(GIVEN INFORMATION)
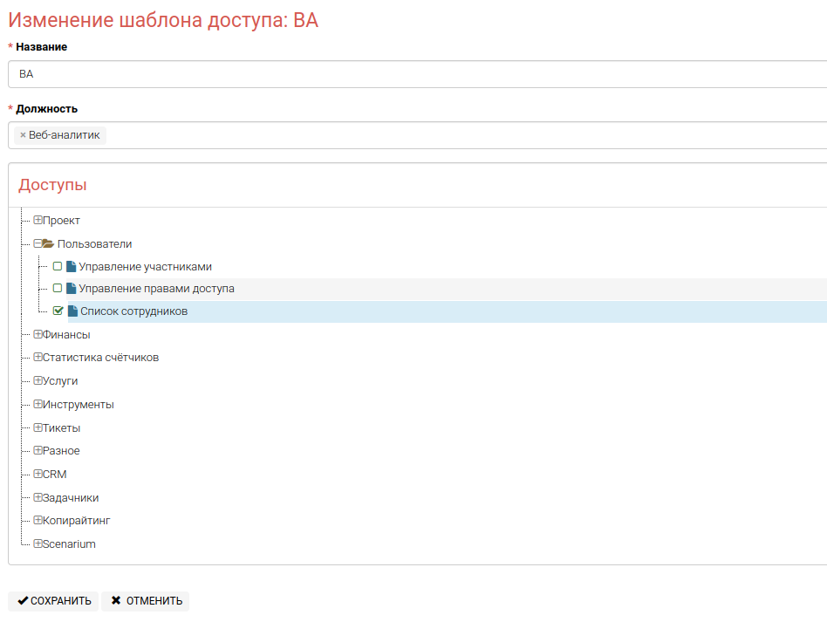The height and width of the screenshot is (622, 827).
Task: Select the Тикеты tree item label
Action: [x=62, y=428]
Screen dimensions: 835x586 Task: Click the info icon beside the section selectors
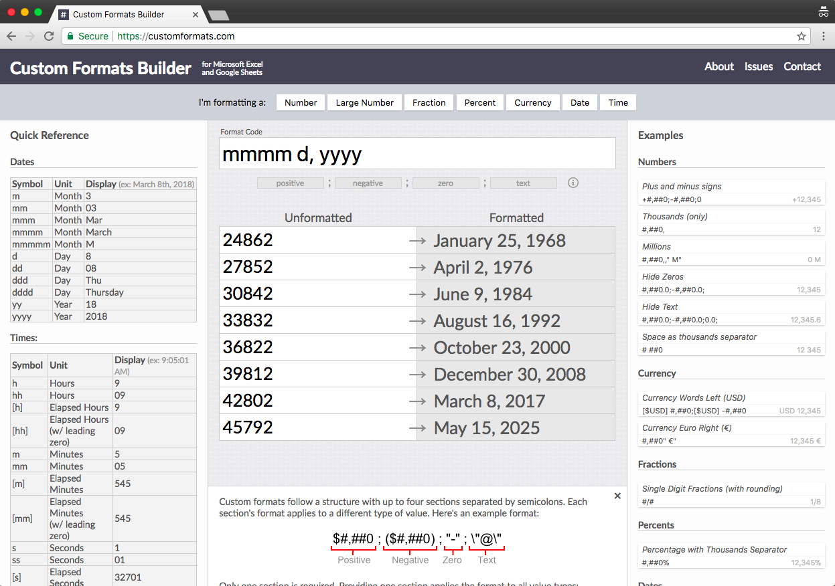click(x=573, y=182)
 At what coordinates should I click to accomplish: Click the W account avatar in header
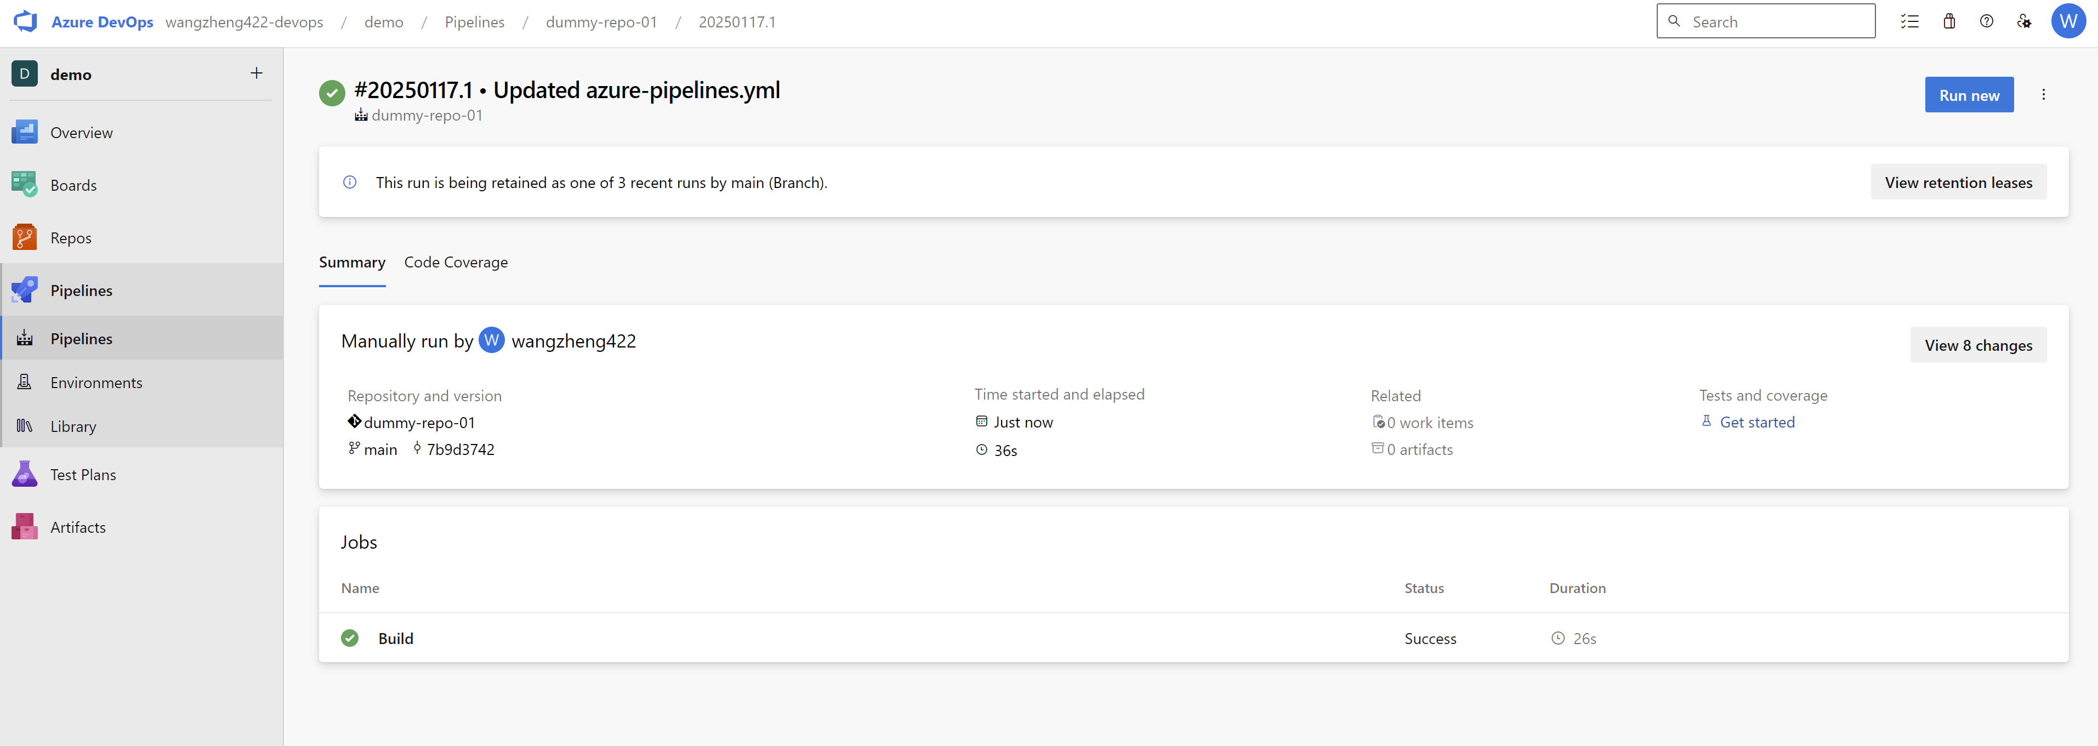(2068, 22)
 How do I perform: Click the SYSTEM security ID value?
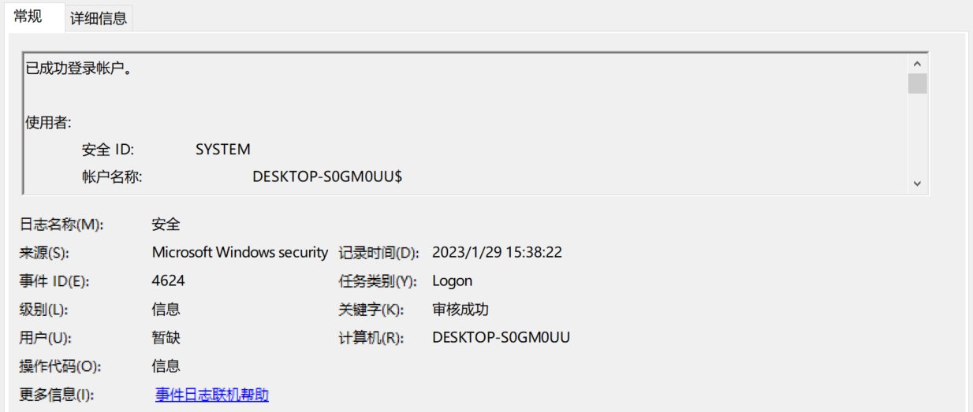pos(223,150)
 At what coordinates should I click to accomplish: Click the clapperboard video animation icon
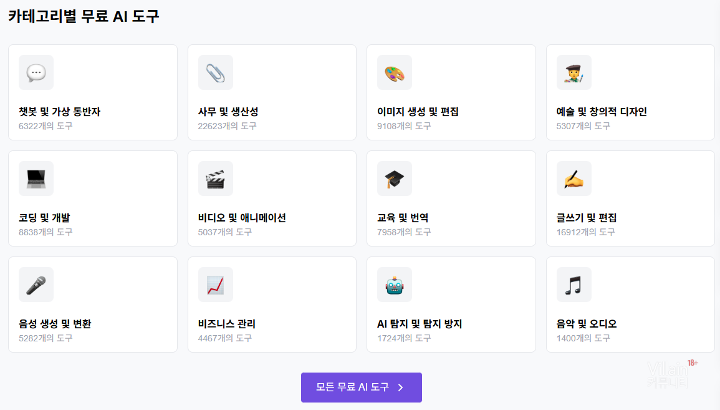[x=215, y=178]
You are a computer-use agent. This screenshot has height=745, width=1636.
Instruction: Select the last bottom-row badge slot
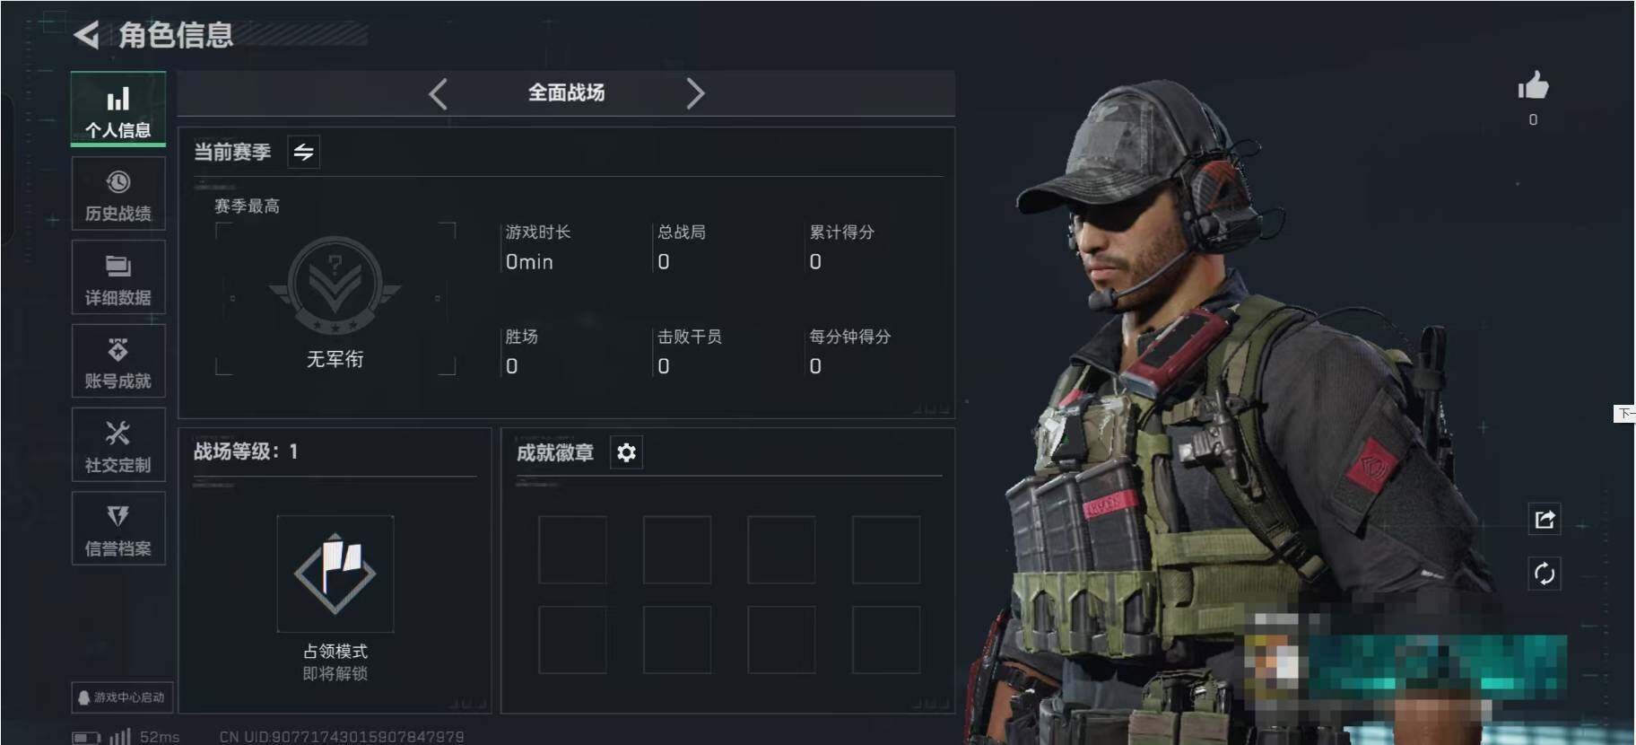tap(886, 640)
(End GIVEN INFORMATION)
**EXERCISE BRIEF**
Leave every picture out, and repeat exactly the lines from the one containing "Screen dimensions: 835x586" through the last line of the entries, both ends included.

**THE ANSWER**
Screen dimensions: 835x586 Task: Click the info icon beside the section selectors
click(x=573, y=182)
 At what coordinates should I click to accomplish: Click the W account avatar in header
(2068, 22)
 How do I perform: Click the SYSTEM security ID value?
pos(223,150)
 At what coordinates should I click to accomplish: Click the clapperboard video animation icon
[x=215, y=178]
You are a computer-use agent. This screenshot has height=745, width=1636.
Instruction: Select the last bottom-row badge slot
tap(886, 640)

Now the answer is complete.